Posted 7/16/12 7:39 PM
 

Kmarie36
LIF Adult

Member since 9/10

1449 total posts

Name:

Re: Those pg with their 2nd...

Posted by NiceBlend

I pg with #2 and this poem made me feel better, of course I cried my eyes out too!

As I hold your 2-year-old hand, basking in the glow of our magical relationship, I suddenly feel a kick from within, as if to remind me that our time alone is limited.
And I wonder: How could I ever love another child as I love you?

Then she is born, and I watch you.
I watch the pain you feel at having to share me, as you've never shared me before.
I hear you telling me in your own way,
"Please love only me."
And I hear myself telling you in mine,
"I can't," knowing, in fact, that I never can again.
You cry. I cry with you.
I almost see our new baby as an intruder
on the precious relationship we once shared.
A relationship we can never quite have again.
But then, barely noticing, I find myself attached to that new being, and
feeling almost guilty.
I'm afraid to let you see me enjoying her.
-- as though I am betraying you.
But then I notice your resentment change, first to curiosity, then to protectiveness, finally to genuine affection.
More days pass, and we are settling into a new routine.

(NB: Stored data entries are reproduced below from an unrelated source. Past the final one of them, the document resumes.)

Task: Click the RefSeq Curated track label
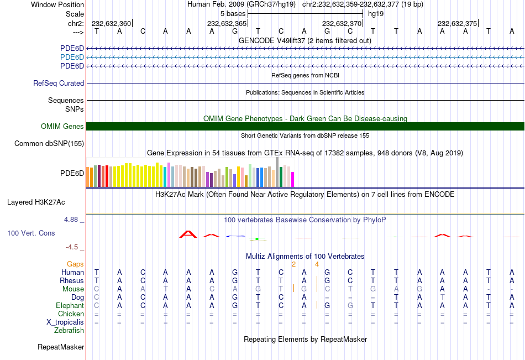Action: click(59, 84)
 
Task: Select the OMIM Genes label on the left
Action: click(62, 127)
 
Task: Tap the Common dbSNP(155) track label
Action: click(49, 144)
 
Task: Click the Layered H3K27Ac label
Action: click(36, 202)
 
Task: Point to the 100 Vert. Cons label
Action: click(31, 233)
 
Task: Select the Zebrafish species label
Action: click(69, 331)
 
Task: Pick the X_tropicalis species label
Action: click(65, 322)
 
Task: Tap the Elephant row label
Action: click(70, 306)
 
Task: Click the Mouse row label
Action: click(73, 289)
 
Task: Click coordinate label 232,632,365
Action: click(227, 24)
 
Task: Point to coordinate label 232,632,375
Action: click(457, 24)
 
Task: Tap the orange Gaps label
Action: click(75, 264)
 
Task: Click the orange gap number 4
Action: click(317, 264)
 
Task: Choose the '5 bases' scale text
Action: click(233, 13)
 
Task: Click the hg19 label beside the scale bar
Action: click(375, 13)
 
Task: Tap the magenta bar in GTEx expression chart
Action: click(293, 179)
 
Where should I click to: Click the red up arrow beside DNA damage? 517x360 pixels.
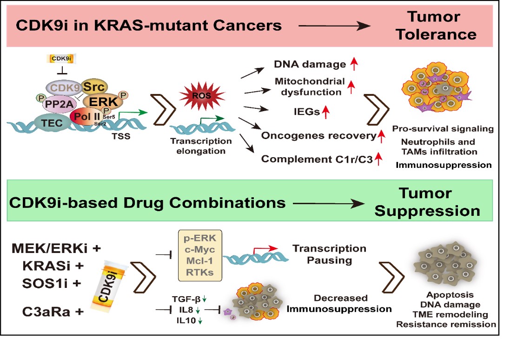click(x=354, y=64)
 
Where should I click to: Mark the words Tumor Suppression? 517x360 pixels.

The memory of days with just the two of us is fading fast. But something else is replacing those wonderful times we shared, just we two.
There are new times -- only now, we are three.
I watch the love between you grow, the way you look at each other, touch
each other.
I watch how she adores you -- as I have for so long.
I see how excited you are by each of her new accomplishments.
And I begin to realize that I haven't taken something from you, I've given
something to you.
I notice that I am no longer afraid to share my love openly with both of
you.
I find that my love for each of you is as different as you are, but equally
strong.

And my question is finally answered,
to my amazement. Yes, I can love another child as much as I love you-- only differently.
And although I realize that you may have to share my time, I now know you'll never share my love.
There's enough of that for both of you
-- you each have your own supply.
I love you -- both and I thank you both for blessing my life.

~author unknown



I read this right before I had #2. Made me cry my eyes out. It's normal to feel that way. He will be fine Chat Icon

Posted 7/20/12 10:45 PM
 

Katie111806
Team Pink!

Member since 12/06

5349 total posts

Name:
Katie

Those pg with their 2nd...

I felt this way before having #2, i think it is a totally normal and natural way to feel.
Seeing my two together now (3.5 yo DS and 2yo DD) is the most amazing thing in the entire world. The first thing they ask for in the morning is each other and they are as thick as thieves. Last week my son was in time out in his room and I put the gate on the door. He coached his sister on how to open the gate to set him free and she cheered when she got him out. Totally precious. They are best friends and I truly believe each other's greatest gift.
Also, you will find time to have alone time each. Aside from feeling sad that it wouldnt just be DS and I anymore, I had guilt that I never had that alone time with DD that I had for 18 months before she was born. But now a couple of years later, DS is heading to preschool and DD will have some time together to do fun things. She is also going to "school" 2 days a week as well, one of those days purposefully being on ano opposite day from him so that me and DS have some time together too. You find a way!

I never imagined I could love anyone as much as my DS. He is my best little buddy and my biggest fan. But my heart has grown exponentially and my love for DD is just as strong, and the love and adoration they have for each other is my greatest joy. I know it will be the same for you and for your LOs. Good luck!!